A l’heure où j’écris ces lignes, l’interdiction de la mendicité dans le canton de Vaud entre en vigueur, suite au rejet par le tribunal fédéral du recours déposé contre cette loi. Dans notre canton, il n’y a pas de place dans les rues pour des personnes en grande précarité qui demandent l’aumône.

A l’heure où vous lirez ces lignes, nous serons entrés dans le temps de l’Avent, ce temps de l’attente, où nous nous réjouissons de fêter la naissance de Jésus.

A l’heure où vous lirez ces lignes nous saurons aussi mieux comment cette loi sera appliquée et comment les personnes visées, avant tout des personnes roms, auront réagi. La manifestation du 1ernovembre a rassemblé environ 250 personnes sous le slogan « Mendier n’est pas un crime ». Ces personnes, d’ici et d’ailleurs, ont, côte à côte, protesté contre une démarche qui fragilise encore des personnes déjà vulnérables.

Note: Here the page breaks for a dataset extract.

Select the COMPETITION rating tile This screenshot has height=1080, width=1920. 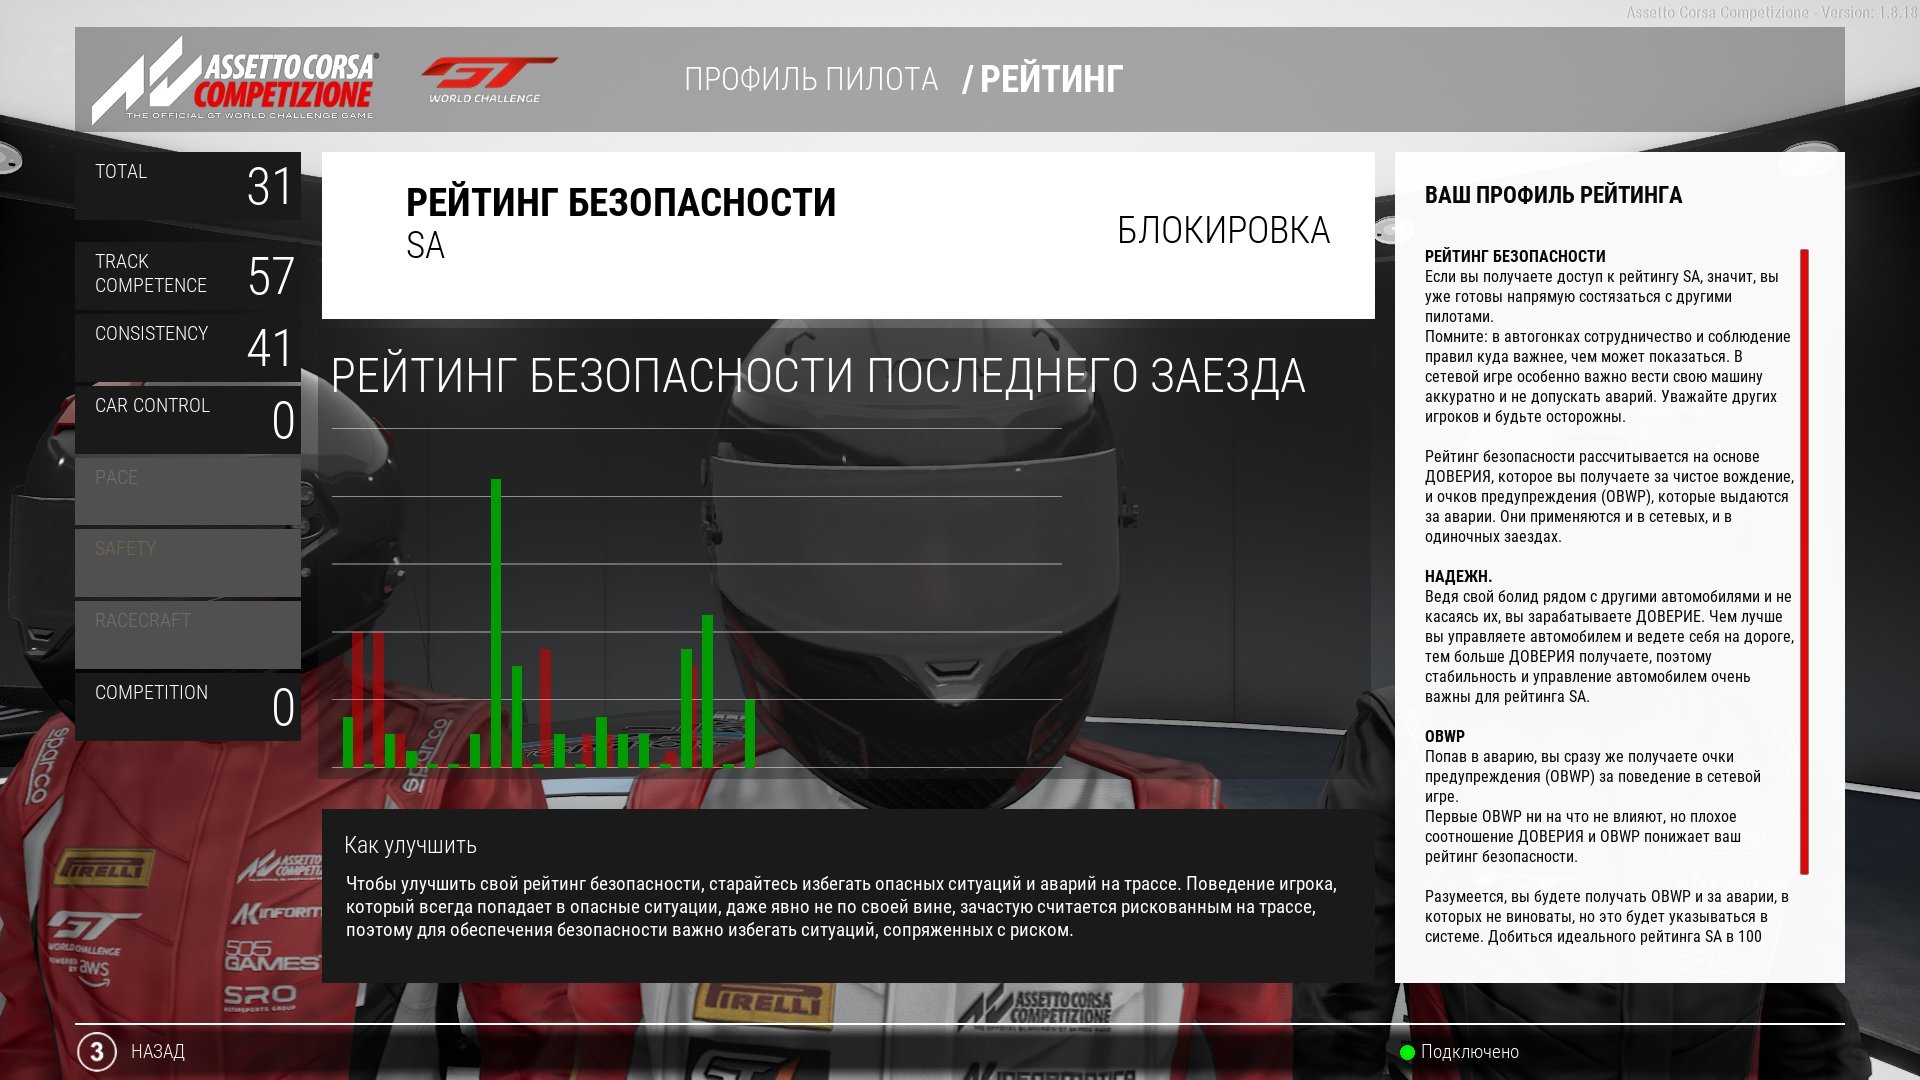[188, 706]
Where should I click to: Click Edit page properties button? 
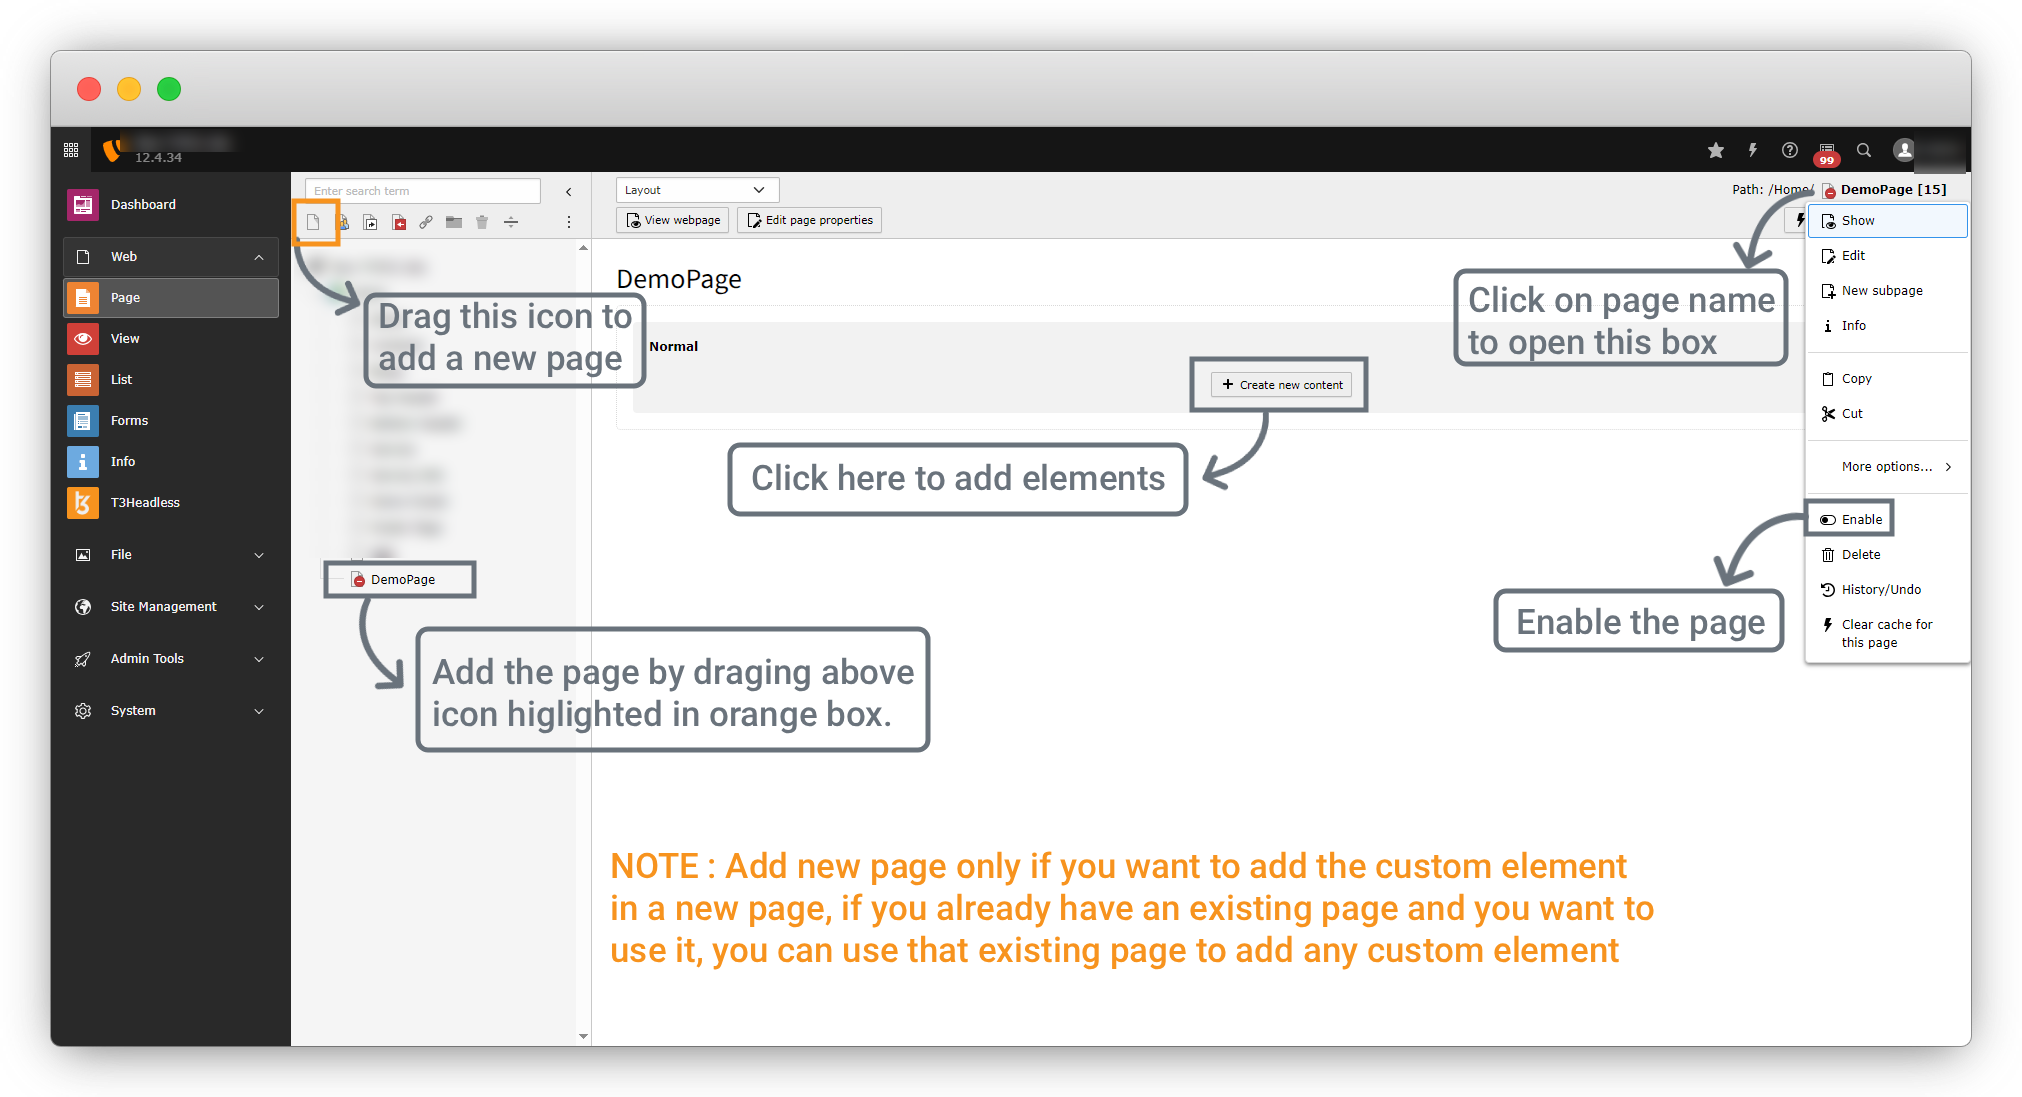(809, 220)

Comment, à l’approche de Noël, faire une place à chaque personne, même à celles qui nous dérangent par leur différence ou leur comportement ? Il n’y a pas de réponse facile à ce défi de tous les jours. Je crois qu’il y a juste un chemin à trouver, un espace intérieur à ouvrir, pour chercher dans le regard de chaque personne le regard du Christ.

Il y a plus de 2000 ans, à Bethlehem, la place manquait dans les auberges. Aujourd’hui, à Lausanne, la place manque même dans nos rues. Que Dieu suscite en chacune et chacun de nous la soif d’offrir à toute personne une place pour vivre.